_Problem requirements_. Scan the records beneath this line for the line holding "This screenshot has" and the line holding "the arrow icon", then transcribe exactly those two and all lines between.
___ Task data
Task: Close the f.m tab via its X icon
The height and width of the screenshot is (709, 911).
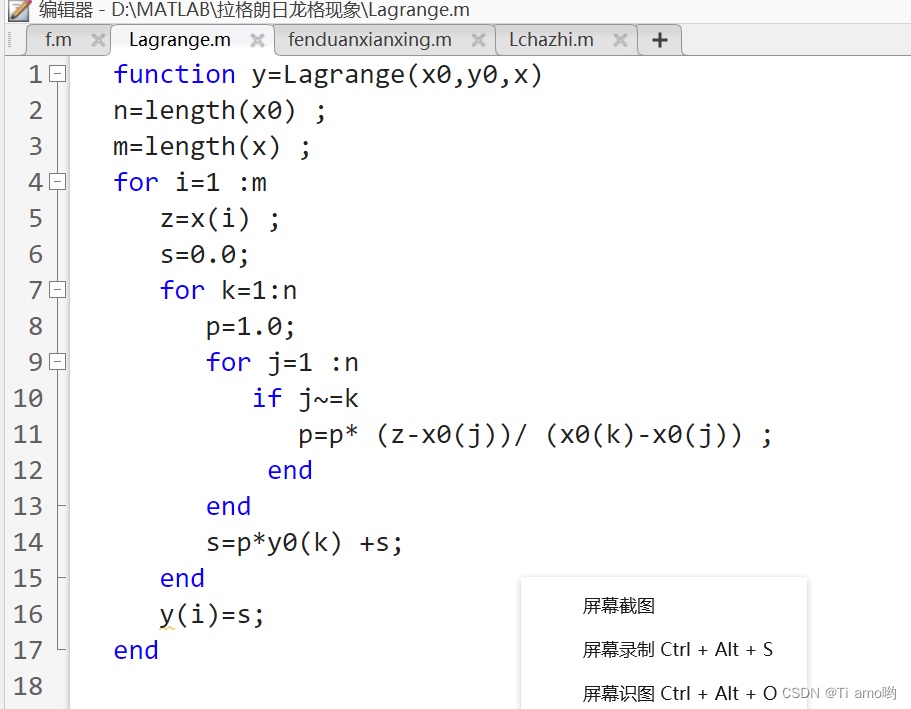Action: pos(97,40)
______
___ Task data
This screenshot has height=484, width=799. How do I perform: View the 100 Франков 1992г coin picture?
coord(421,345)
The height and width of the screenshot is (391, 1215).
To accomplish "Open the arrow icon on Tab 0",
______
_Final answer_.
This screenshot has height=484, width=799. How do I perform: View the 100 Франков 1992г coin picture?
coord(421,345)
The height and width of the screenshot is (391, 1215).
To accomplish "Open the arrow icon on Tab 0",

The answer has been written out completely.